Walnut Valley Times, (El Dorado), May 16, 1873.

In the rear, as we have said, was a garden. This, at first, was not examined. The front room of the house was next carefully searched, every crack and crevice being minutely looked into, and subjected to the application of rods and leavers to see if the flooring was either hollow or loose. Nothing came of it all. No blood spots appeared. The floor was solid, the walls were solid. If there were dead men about, they were not in the front room. Then came the back room. The beds were removed.

In his flight the elder Bender had left everything untouched. Not even the doors were locked, though such had been the reputation of the she devil that the premises stood as safe from intrusion as if protected by a devil in reality. After the beds had been removed, one of the party noticed a slight depression in the floor, which, upon closer examination, revealed a trap door upon hinges. This was immediately lifted up, and in the gloom a pit outlined itself, forbidding, cavernous, unknown. Lights were procured, and some of the men descended. They found themselves in an abyss shaped like a well, some six feet deep, and about five feet in diameter. Here and there little damp places could be seen as if water had come up from the bottom or had been poured down from above.

They groped about over these splotches and held up a handful to the light. The ooze smeared itself over their palms and dribbled through their fingers. It was blood thick, fetid, clammy, sticking, blood that they had found groping there in the void the blood perhaps, of some poor, belated traveler who had laid himself down to dream of home and kindred, and who had died while dreaming of his loved ones.

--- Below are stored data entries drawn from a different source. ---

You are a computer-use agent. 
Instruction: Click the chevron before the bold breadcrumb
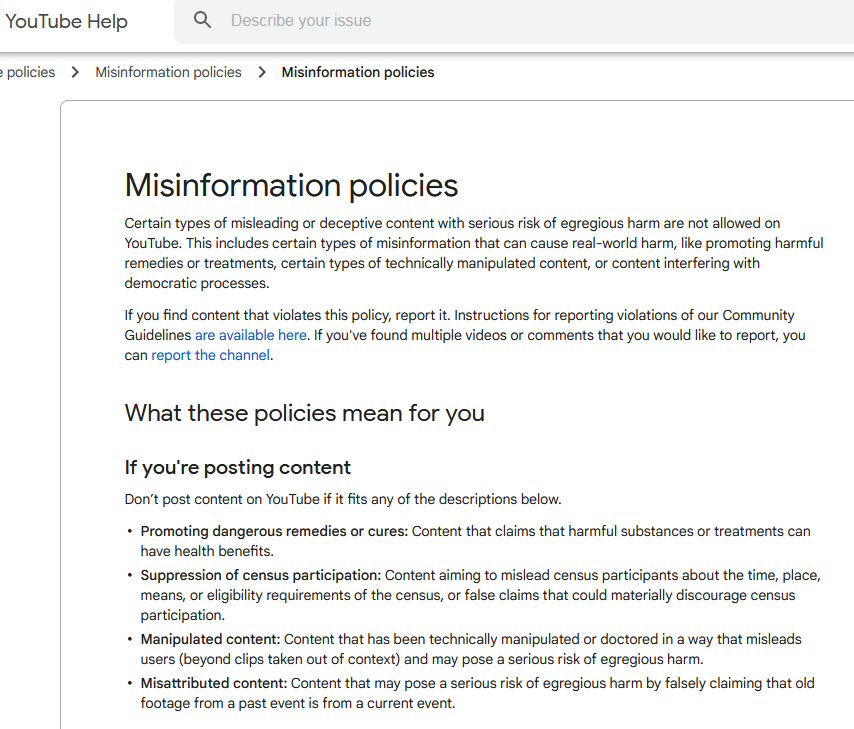(x=262, y=72)
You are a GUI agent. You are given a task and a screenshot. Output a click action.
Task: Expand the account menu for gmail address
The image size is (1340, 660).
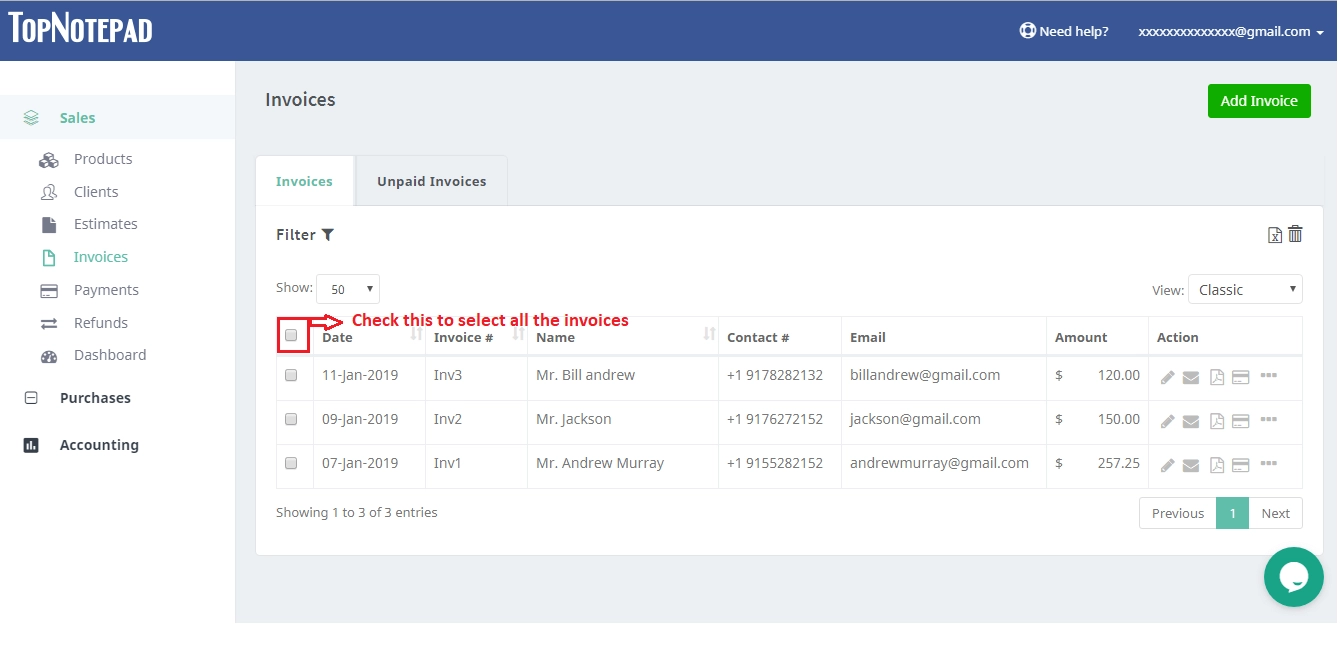point(1230,31)
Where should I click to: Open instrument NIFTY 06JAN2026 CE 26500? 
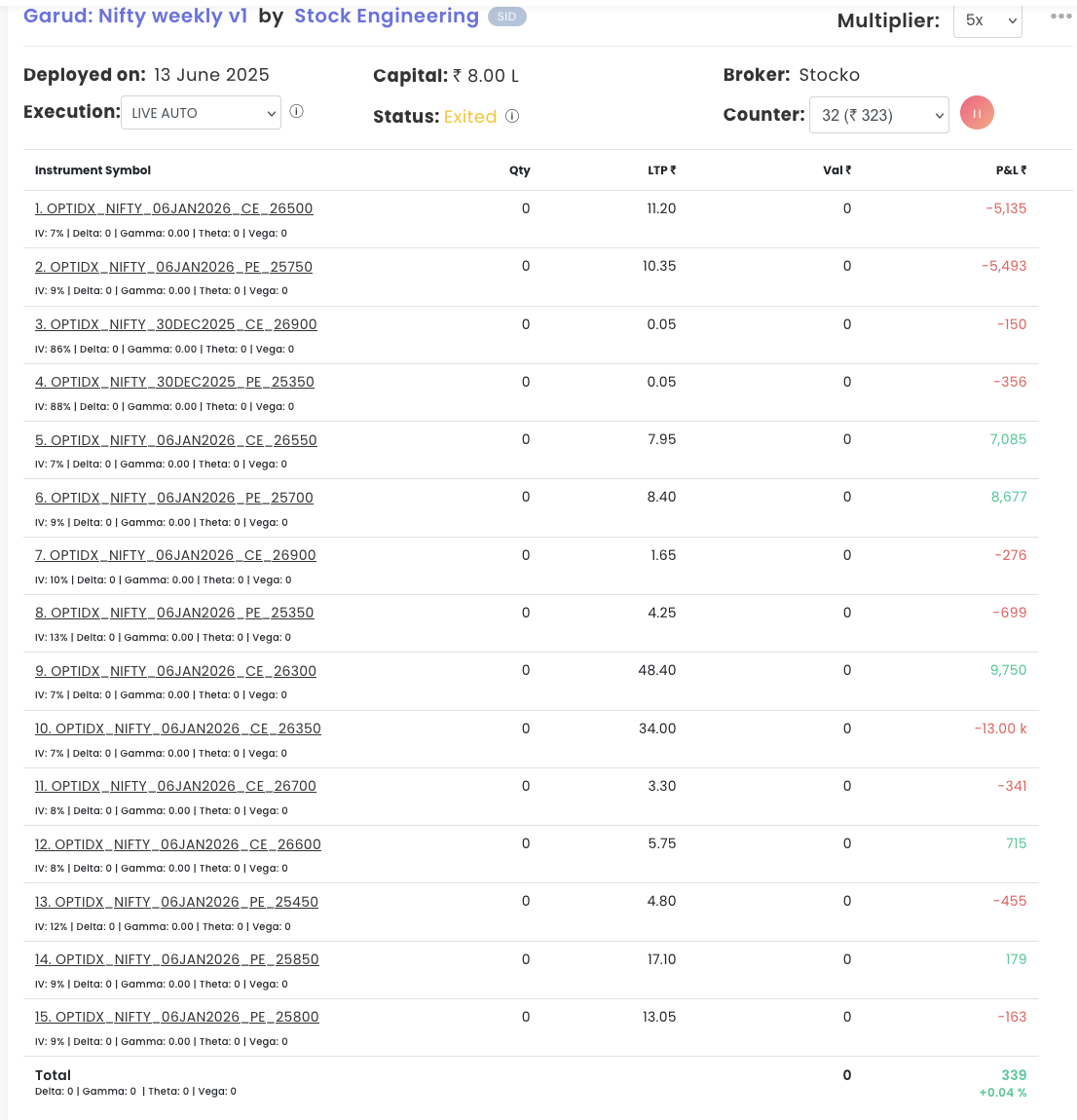[x=173, y=208]
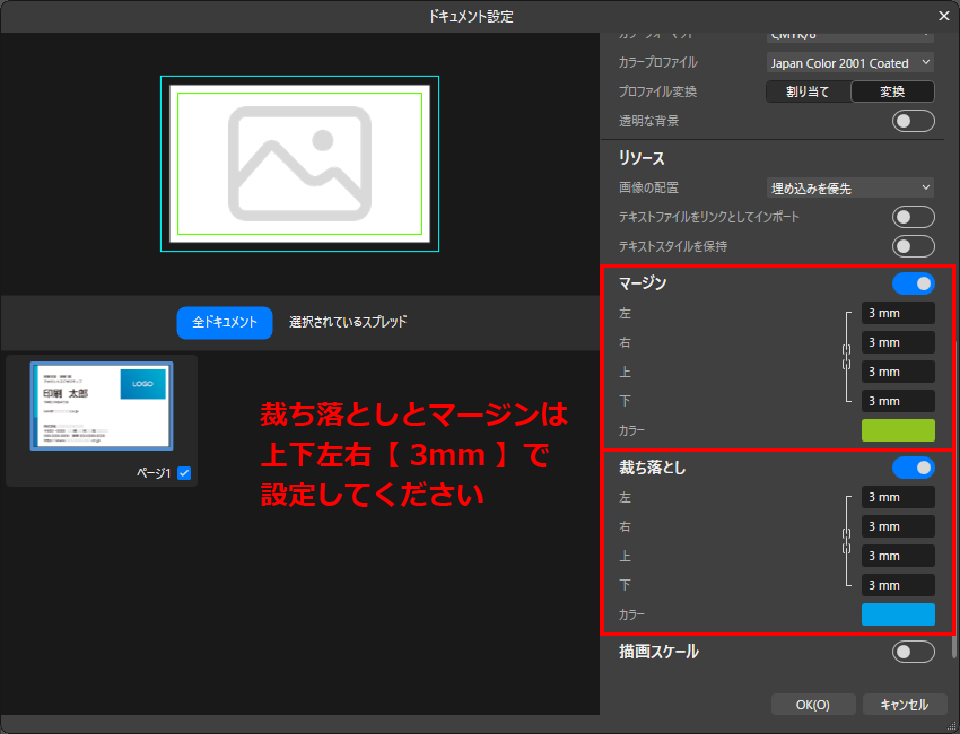Expand the 画像の配置 dropdown
The image size is (960, 734).
point(850,188)
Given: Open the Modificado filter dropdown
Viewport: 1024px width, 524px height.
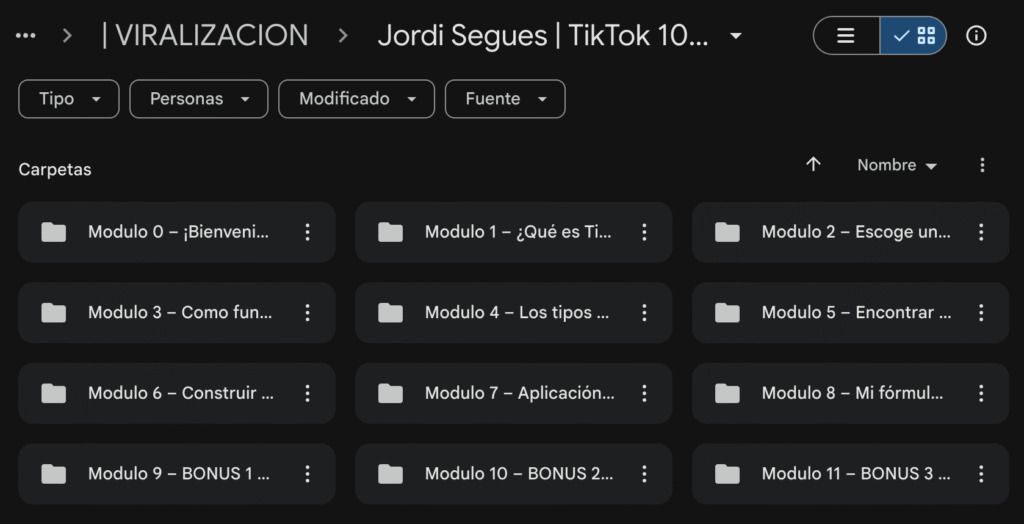Looking at the screenshot, I should [357, 99].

The party had provided themselves with a long, sharp rod of iron, which they drove into the ground in every direction at the bottom of the pit, but nothing further rewarded the search, and they came away to examine the garden in the rear of the house, marked in the diagram (C). After boring, or prodding, as it were, for nearly an hour, the rod was driven down into the spot marked (D), and when it was withdrawn, something that looked like matter adhered to the point. Shovels were set at once to work, and in a few moments a corpse was uncovered. It had been buried upon its face. The flesh had dropped away from the legs. There was no coffin, no winding sheet, no preparation for the grave, nothing upon the body but an old shirt, torn in places and thick with damp and decay. The corpse was tenderly disinterred and laid upon its back in the full light of the soft April sun.

One look of horror into the ghastly face, festering and swollen, and a dozen voices cried out in terror: "MY GOD IT IS DR. YORK!" And it was. He had been buried in a shallow hole, with scarcely two feet of dirt over him.
Had he been murdered, and how? They examined him closely. Upon the back of the head and to the left and obliquely from his right ear, a terrible blow had been given with a hammer. The skull had been driven into the brain, and from the battered and broken crevices a dull stream of blood had oozed, plastering his hair with a kind of clammy paste and running down upon his shoulders. Strong men turned away from the sickening sight with a shudder. Others wept. Some even had to leave the garden and remain away from the shambles of the butchers.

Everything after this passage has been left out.